PROBLEM DETAILS
Return every line exactly as it appears, from the line containing "The height and" down to the line containing "click(69, 36)", with both of those lines included.

EXTRACTED INFORMATION
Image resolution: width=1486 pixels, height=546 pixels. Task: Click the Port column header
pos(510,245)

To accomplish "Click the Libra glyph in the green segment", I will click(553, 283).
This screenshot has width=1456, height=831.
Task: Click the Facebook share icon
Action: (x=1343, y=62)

...

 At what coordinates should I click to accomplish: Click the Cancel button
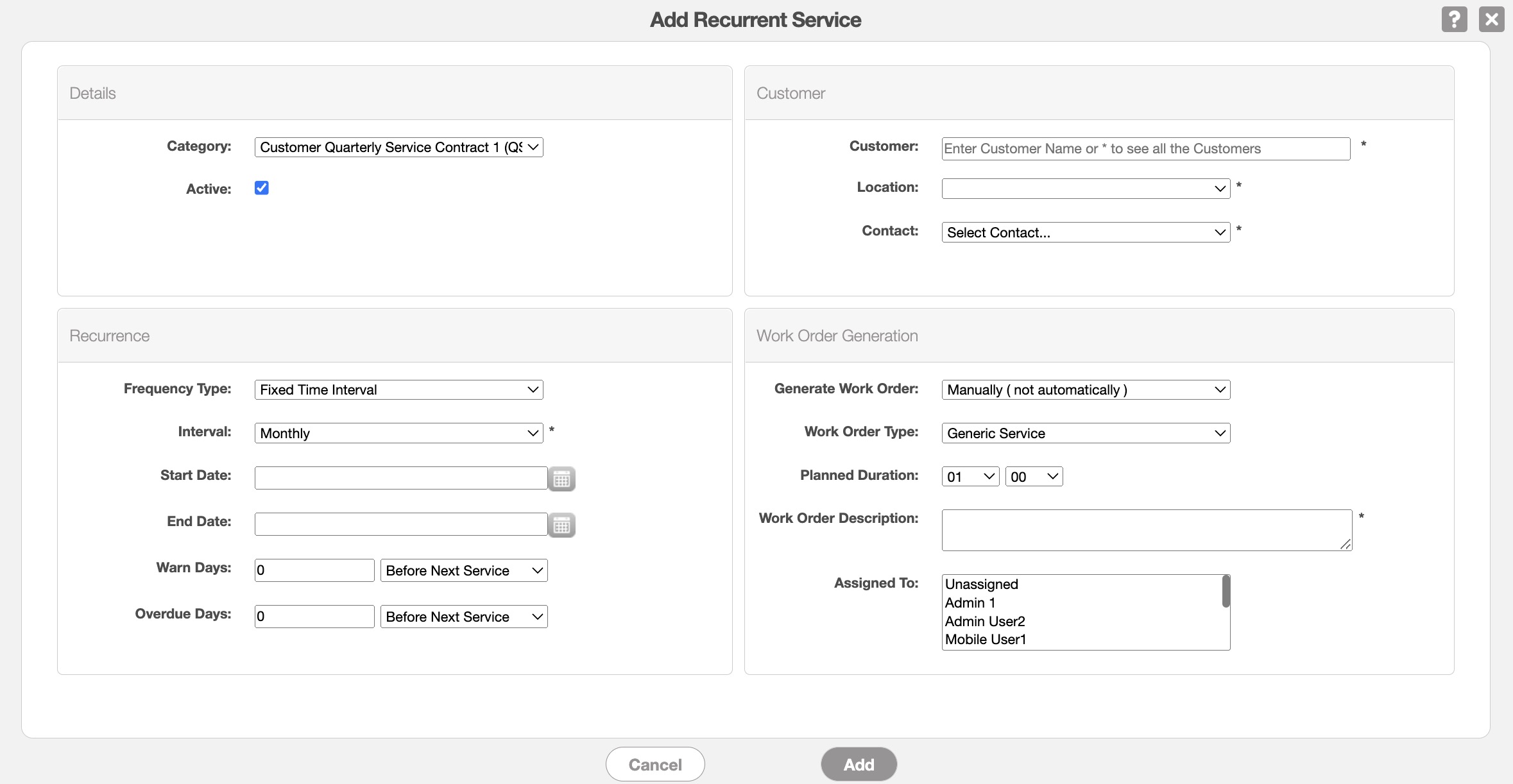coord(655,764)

--

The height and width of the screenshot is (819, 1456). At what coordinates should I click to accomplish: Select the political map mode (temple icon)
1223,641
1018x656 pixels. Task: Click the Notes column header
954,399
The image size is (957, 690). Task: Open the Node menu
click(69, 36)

EXPECTED ANSWER
The height and width of the screenshot is (819, 1456). At what coordinates should I click to accomplish: Select the political map mode (temple icon)
1223,641
1018x656 pixels. Task: Click the Notes column header
954,399
The image size is (957, 690). Task: Open the Node menu
click(69, 36)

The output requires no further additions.